Rabu, 30 Oktober 2019/ 22:46 WIB
KONTAN.CO.ID – JAKARTA. Keputusan pemerintah memasukkan harga patokan batubara menjadi salah satu faktor dalam penentuan penyesuaian tarif listrik menuai tanggapan dari sejumlah pihak.
Ketentuan ini tertuang dalam Peraturan Menteri ESDM Nomor 19 Tahun 2019 tentang perubahan ketiga atas Permen ESDM Nomor 28 Tahun 2016 tentang tarif tenaga listrik yang disediakan oleh PT PLN (Persero).
Direktur Eksekutif Institute for Essential Services Reform (IESR) Fabby Tumiwa menuturkan, pemerintah perlu memperhatikan aspek transparansi.
“Perlu dijelaskan kepada publik berapa harga energi primernya, dan komponen lainnya berapa sehingga nanti bisa diawasi. Jika dalam keseluruhan biaya produksi turun ya tarif turun, dan sebaliknya,” sebut Fabby kepada Kontan.co.id, Rabu (30/10).
Lebih jauh Fabby menjelaskan, penetapan tarif biasanya didasari dengan asumsi atau acuan harga energi primer yang menyumbang terhadap produksi listrik PLN. Perubahan pada energi primer ini lah yang akan berdampak pada naik atau turunnya tarif selain komponen inflasi dan nilai tukar.
Poin tersebut yang dinilai Fabby penting untuk disampaikan kepada publik. Fabby menilai kehadiran komponen batubara akan berdampak positif bagi PLN.
Dalam catatan Kontan.co.id, PT Perusahaan Listrik Negara (PLN) mengaku tak lagi bersikeras meminta perpanjangan harga patokan batubara untuk kelistrikan sebesar US$ 70 per ton yang akan berlaku hingga akhir tahun ini.
Pelaksana Tugas Direktur Utama PLN Sripeni Inten Cahyani mengungkapkan, pihaknya mengambil langkah tersebut lantaran pemerintah melalui Kementerian ESDM telah menetapkan 13 golongan tarif tenaga listrik yang akan terkena penyesuaian tarif alias tariff adjustment.
“Nggak (meminta diperpanjang harga patokan batubara US$ 70 per ton) kalau sudah ada tariff adjustment. Karena memperhitungkan bagaimana fluktuasi harga batubara acuan sebagai indikator kebijakan (penyesuain tarif),” ungkap Sripeni saat ditemui di peluncuran SPKLU di kawasan BSD, Serpong, Senin (28/10).

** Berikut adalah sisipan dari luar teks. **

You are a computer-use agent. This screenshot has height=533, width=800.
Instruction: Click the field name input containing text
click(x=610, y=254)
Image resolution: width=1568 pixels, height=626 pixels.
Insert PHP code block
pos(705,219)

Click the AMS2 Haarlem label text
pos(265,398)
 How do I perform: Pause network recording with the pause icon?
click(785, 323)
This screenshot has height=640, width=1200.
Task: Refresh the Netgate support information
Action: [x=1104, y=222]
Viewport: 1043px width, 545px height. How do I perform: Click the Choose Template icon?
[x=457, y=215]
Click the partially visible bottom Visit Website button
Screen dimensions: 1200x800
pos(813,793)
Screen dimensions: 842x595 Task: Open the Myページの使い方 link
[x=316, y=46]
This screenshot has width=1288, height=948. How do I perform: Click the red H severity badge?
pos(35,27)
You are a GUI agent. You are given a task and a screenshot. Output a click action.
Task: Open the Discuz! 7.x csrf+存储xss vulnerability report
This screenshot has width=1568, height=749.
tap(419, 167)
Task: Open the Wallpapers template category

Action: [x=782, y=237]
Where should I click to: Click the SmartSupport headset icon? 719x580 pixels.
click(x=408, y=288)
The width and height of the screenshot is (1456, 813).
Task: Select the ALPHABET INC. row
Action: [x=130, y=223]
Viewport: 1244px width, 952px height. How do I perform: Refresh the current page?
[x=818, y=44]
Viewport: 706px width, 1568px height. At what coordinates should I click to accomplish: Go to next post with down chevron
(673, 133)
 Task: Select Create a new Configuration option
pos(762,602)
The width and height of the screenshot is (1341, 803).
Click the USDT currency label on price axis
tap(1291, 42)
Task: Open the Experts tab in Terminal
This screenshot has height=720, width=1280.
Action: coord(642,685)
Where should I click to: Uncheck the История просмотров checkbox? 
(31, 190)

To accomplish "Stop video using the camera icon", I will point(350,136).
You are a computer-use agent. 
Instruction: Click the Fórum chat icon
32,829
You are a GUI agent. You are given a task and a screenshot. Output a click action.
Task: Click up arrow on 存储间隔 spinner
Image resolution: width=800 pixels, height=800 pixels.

Tariff adjustment tersebut bisa dilaksanakan setiap tiga bulan apabila terjadi perubahan, baik peningkatan maupun penurunan salah satu dan/atau beberapa faktor yang dapat mempengaruhi Biaya Pokok Penyediaan (BPP) tenaga listrik.
Beleid tersebut menyebutkan empat faktor yang dapat mempengaruhi penyesuaian BPP, yakni: nilai tukar dollar Amerika Serikat terhadap Rupiah (kurs), Indonesian Crude Price (ICP), inflasi, dan harga patokan batubara.
Artinya, turun atau naiknya tarif listrik untuk 13 golongan tersebut bergantung dari pergerakan harga keempat komponen tersebut.
“Jadi ini kan sebagai antisipasi karena harga patokan berakhir di tahun ini. Saat ini harga batubara sedang rendah, dan saat yang tepat untuk merumuskan kembali,” kata Sripeni.
Saat ini, harga batubara yang tercermin dari Harga Batubara Acuan (HBA) memang terus menurun di bawah harga patokan US$ 70 per ton. Bahkan, HBA Oktober 2019 telah menyentuh US$ 64,8 per ton, terendah dalam tiga tahun terakhir.
Sementara itu, Direktur Eksekutif Asosiasi Pertambangan Batubara Indonesia (APBI) Hendra Sinadia berharap kehadiran aturan ini dapat berdampak positif bagi industri batubara.
“Kami berharap PLN dapat membeli batubara dengan harga pasar, dengan demikian akan turut mendukung perbaikan kondisi batubara nasional,” jelas Hendra kepada Kontan.co.id, Rabu (30/10).
Lebih jauh Hendra menjelaskan, harga batubara berpeluang membaik pada November mendatang kendati tidak signifikan. Menurut Hendra, jelang akhir tahun di mana memasuki musim dingin, permintaan batubara akan cenderung meningkat.